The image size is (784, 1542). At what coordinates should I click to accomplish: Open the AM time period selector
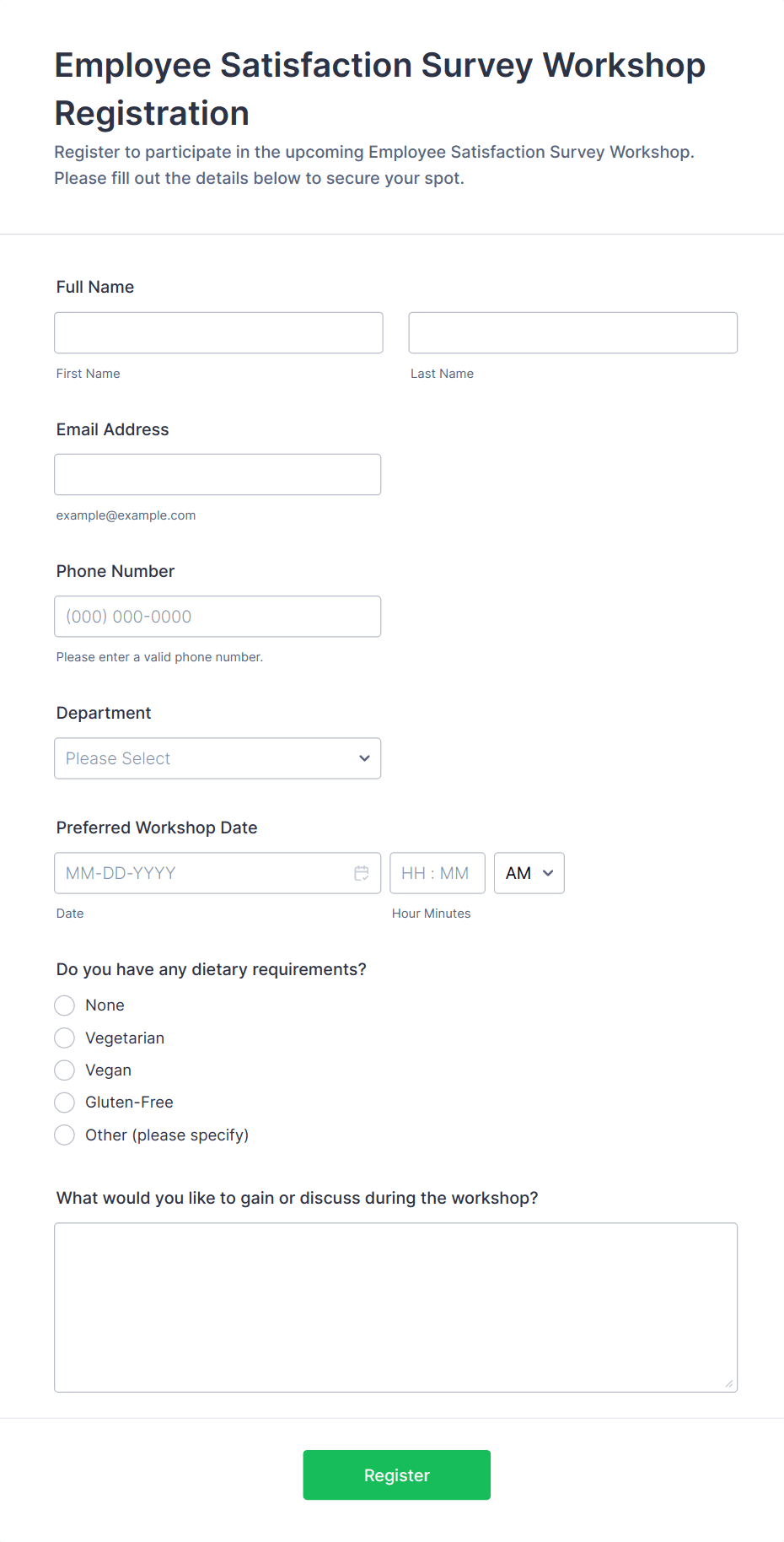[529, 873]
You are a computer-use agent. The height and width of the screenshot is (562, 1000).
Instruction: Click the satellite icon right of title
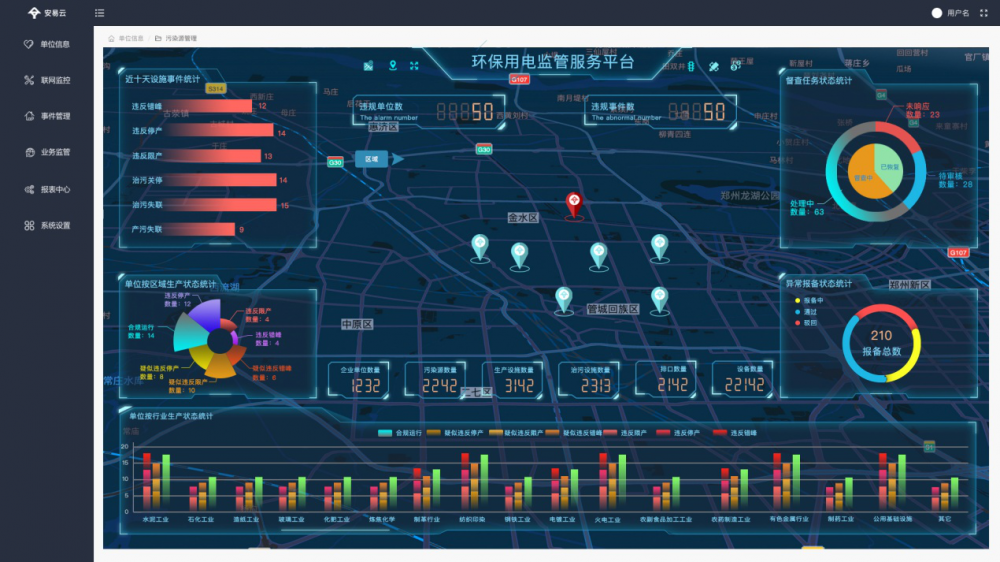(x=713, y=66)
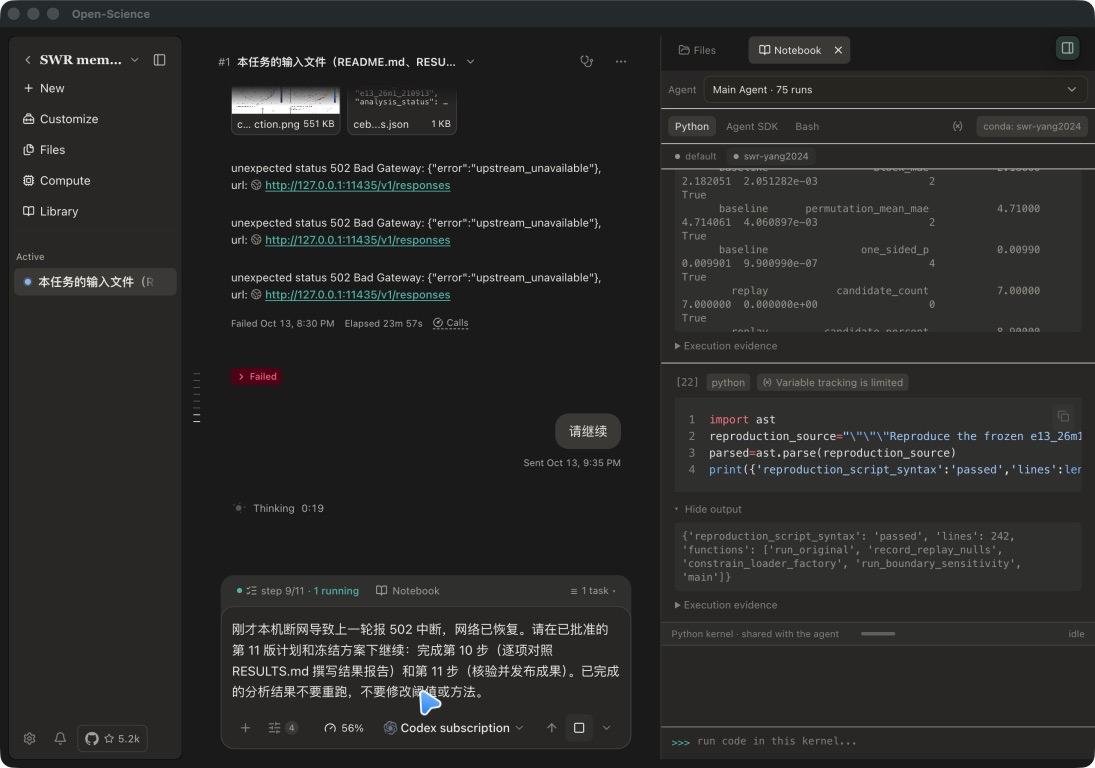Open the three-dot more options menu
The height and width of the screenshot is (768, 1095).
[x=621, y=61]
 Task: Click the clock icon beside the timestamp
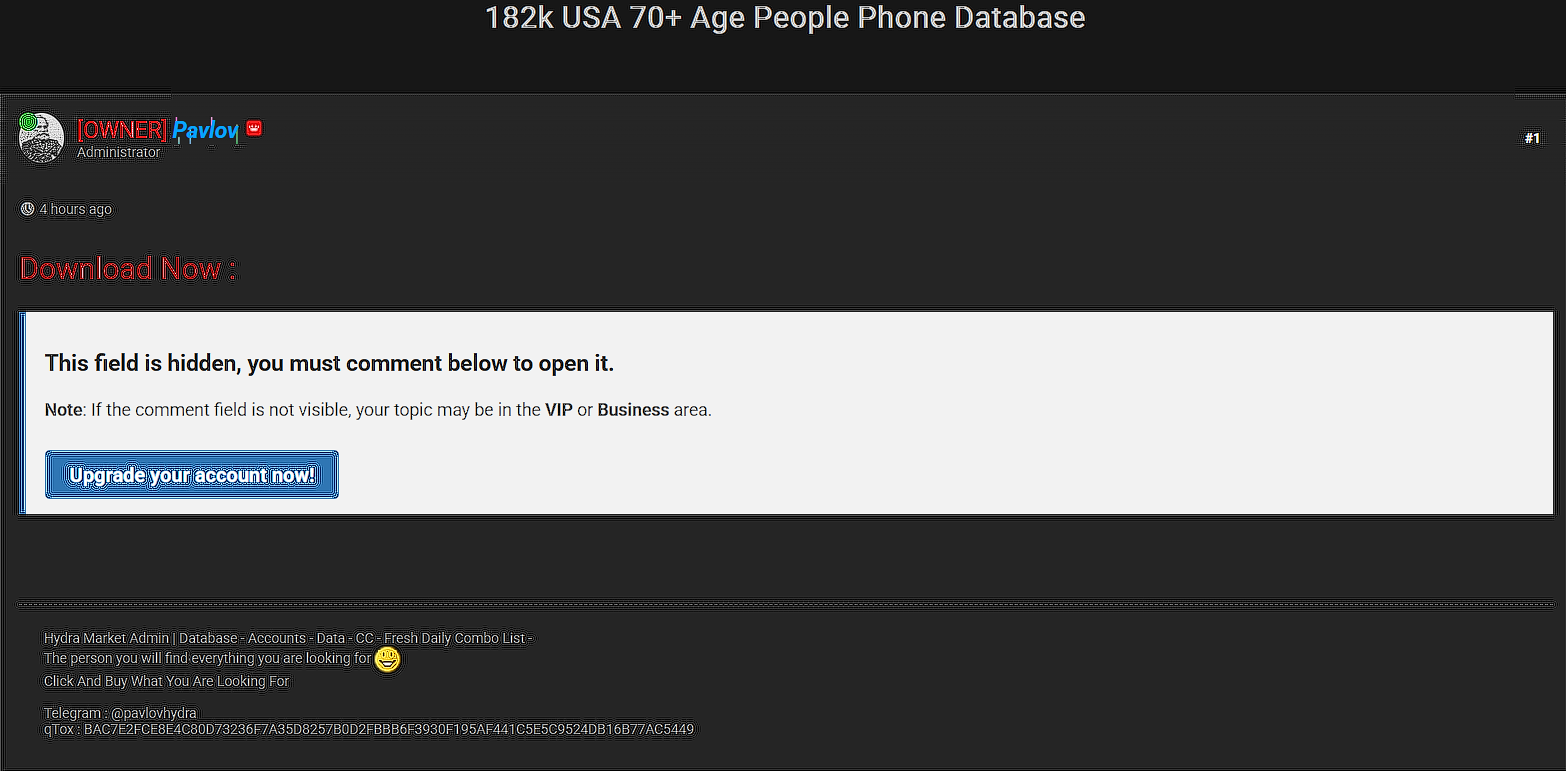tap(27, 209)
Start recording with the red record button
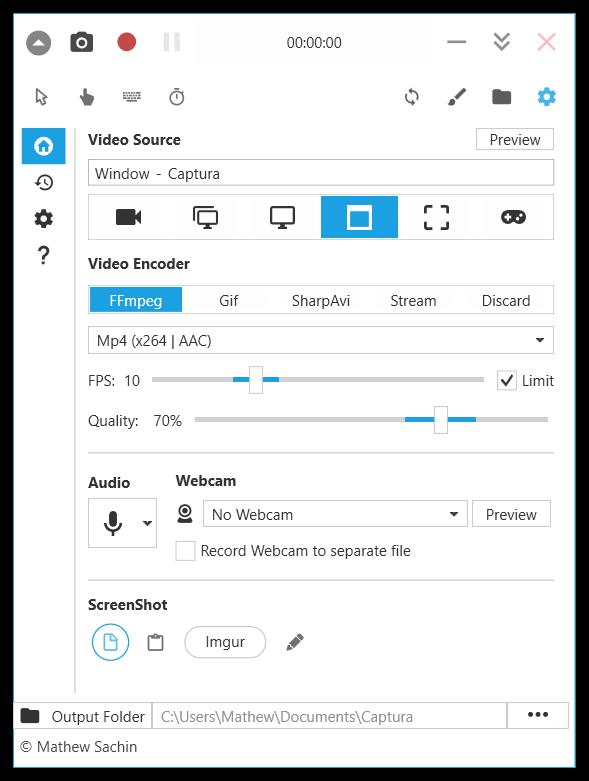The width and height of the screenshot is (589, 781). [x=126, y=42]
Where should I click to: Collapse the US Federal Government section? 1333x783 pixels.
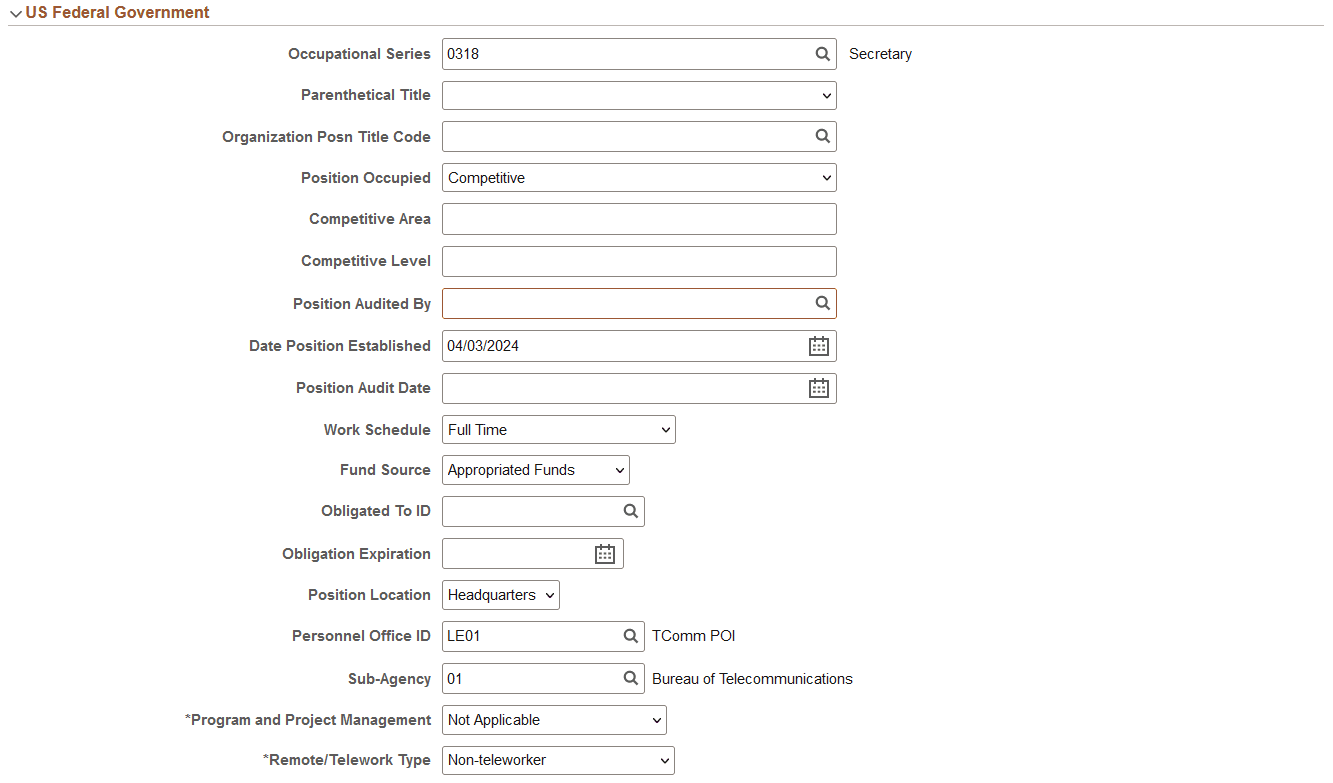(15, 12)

_What you will do_:
Return all of the material exactly, without pictures.

_Result for this task_:
The image size is (784, 1542). At what coordinates should I click to accomplish: Open the AM time period selector
[529, 873]
You are a computer-use agent. The height and width of the screenshot is (562, 1000).
Instruction: Click the satellite icon right of title
(x=713, y=66)
Open the three-dot more options menu
The height and width of the screenshot is (768, 1095).
[x=621, y=61]
 Task: Click the clock icon beside the timestamp
tap(27, 209)
Start recording with the red record button
The width and height of the screenshot is (589, 781). [x=126, y=42]
Where should I click to: Collapse the US Federal Government section? 1333x783 pixels.
(15, 12)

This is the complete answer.